ロイはオリヴィエの上半身をしっかり抱きしめると、狭いソファーで腰を動かし始めた。  
「あぁ・・いい・・・マスタング・・・ッ」  
「このような時くらいロイとお呼び下さい」  
 白磁のようなかんばせに、桜色の唇が酷く艶めかしい。  
ロイは腰の動きに緩急をつけながら、貪るようにオリヴィエの唇を吸った。  
お互いの身体から放射される熱が輻射され、どんどん体温が上昇してゆく。  
オリヴィエは更なる快楽を得ようと、中でロイを締め上げる。  
先ほどの行為と違い、労わるようなロイのセックスにオリヴィエは全身で感じていた。  
「んぅ、ロ・・イ・・・もっとだ」  
 必死になって彼の背中に腕を回すオリヴィエが、ロイにはとても愛しく思えた。  
「貴女が好きだ、可愛い私のオリヴィエ・・・」  
 耳元で囁かれ、オリヴィエは一気に絶頂に昇りつめる。  
震えるオリヴィエの割れ目からロイのものが抜けると同時に、そこから大量の精子が飛び散った。  

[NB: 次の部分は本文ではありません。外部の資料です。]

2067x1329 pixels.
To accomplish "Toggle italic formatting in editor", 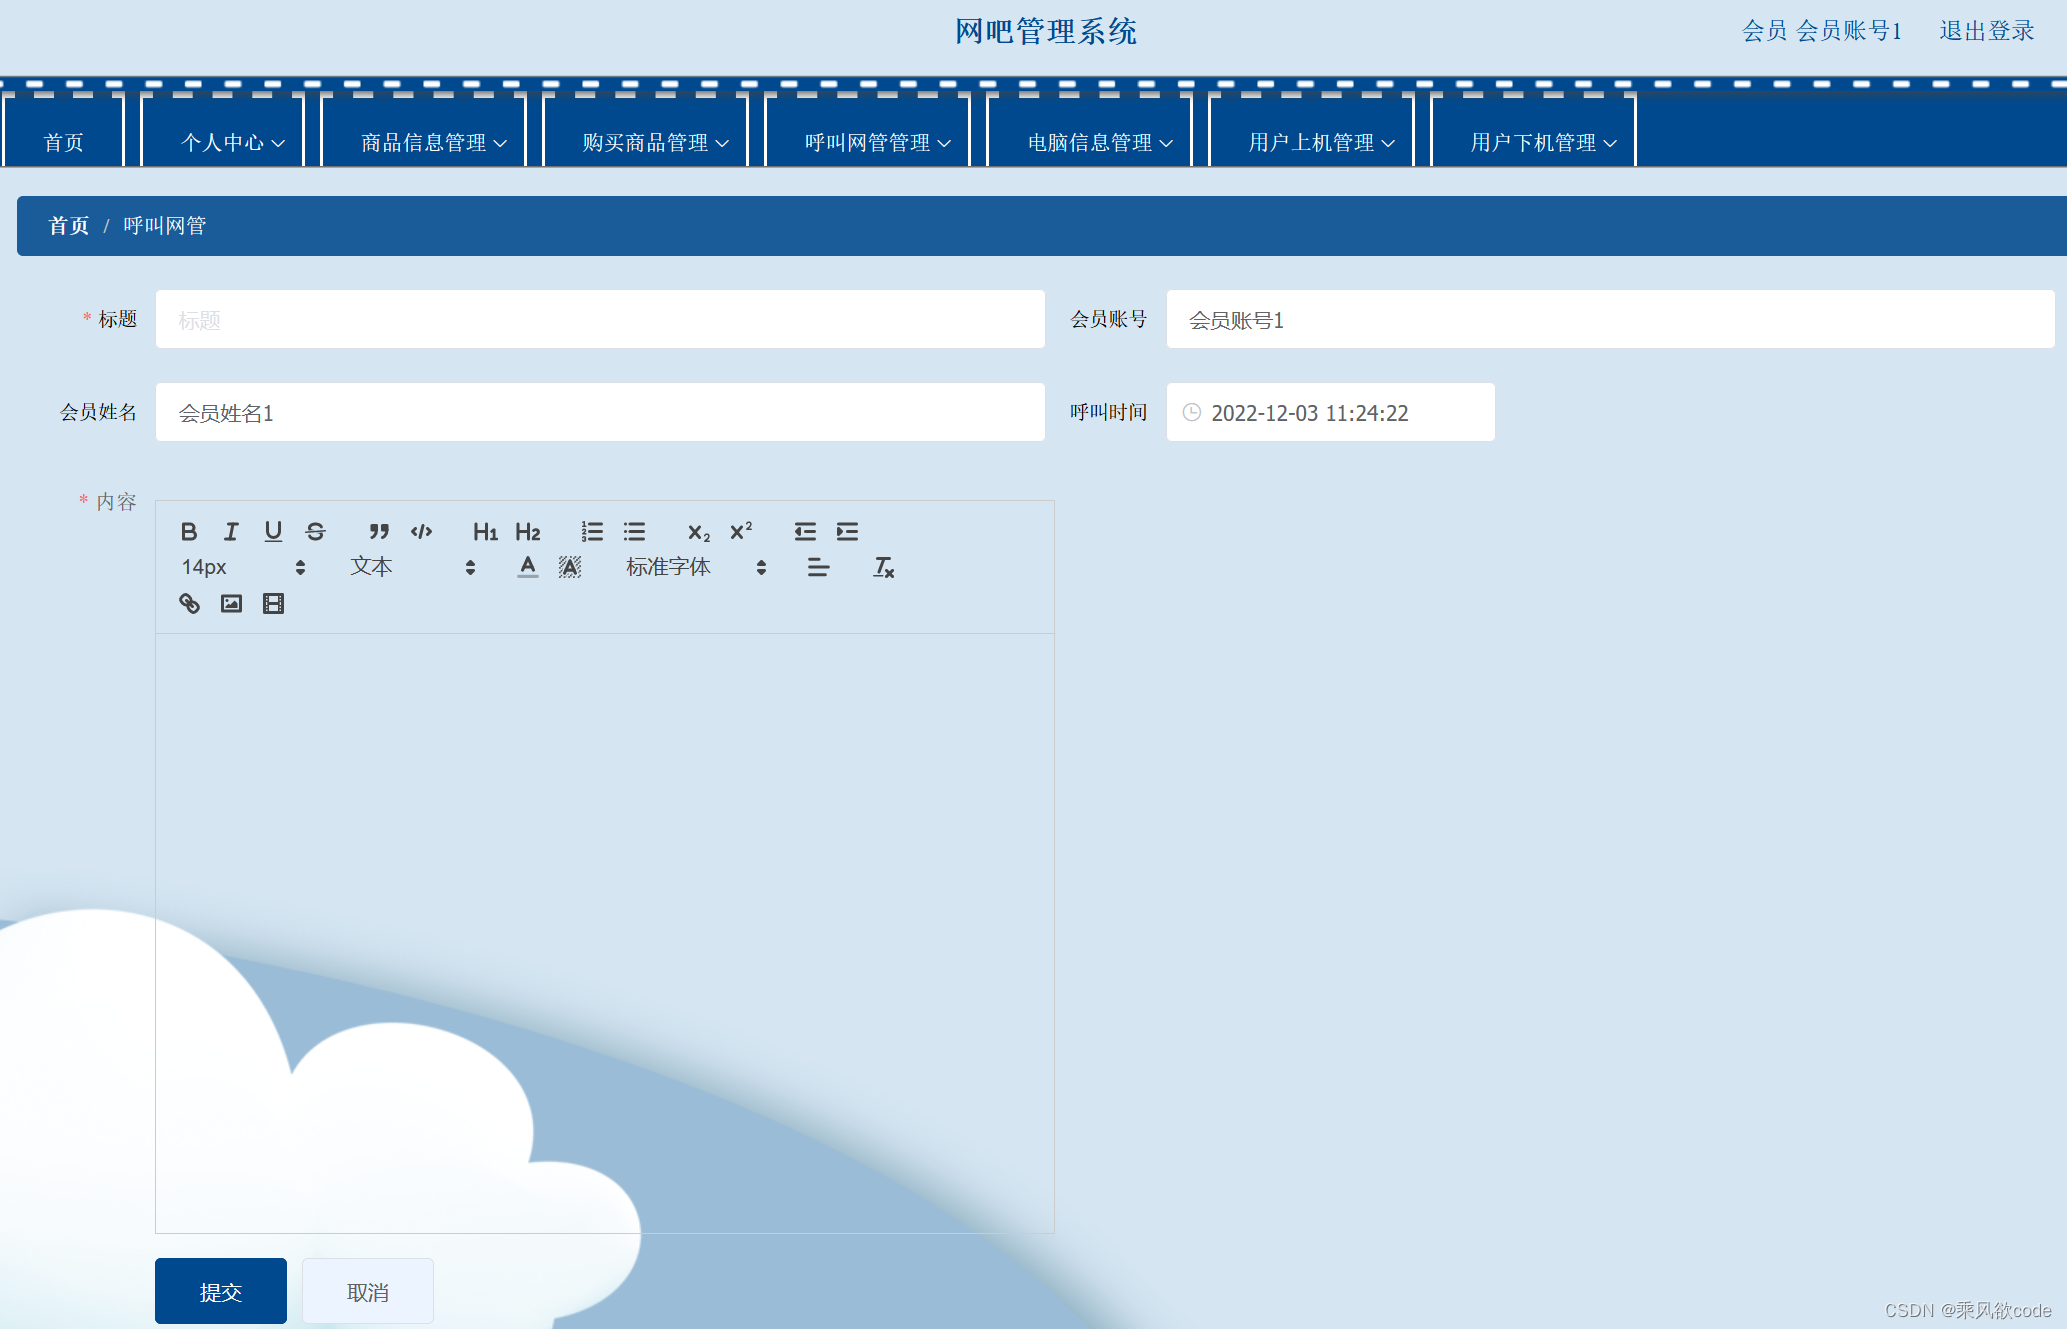I will click(231, 531).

それはそこらに飛び散ってオリヴィエのソファーを汚したが、とりあえずお咎めはなかった。  
「貴女を遠くへ遣りたくはないですが、早く・・・北に帰れるといいですね  
 あのブリックス嶮しさが、貴女の美しさを一番引き立てる」  
オリヴィエは力なくロイに凭れ掛ったまま、小さく無言で頷く。  
ブリックスが、あの褐色の副官が焦がれるほど恋しかった。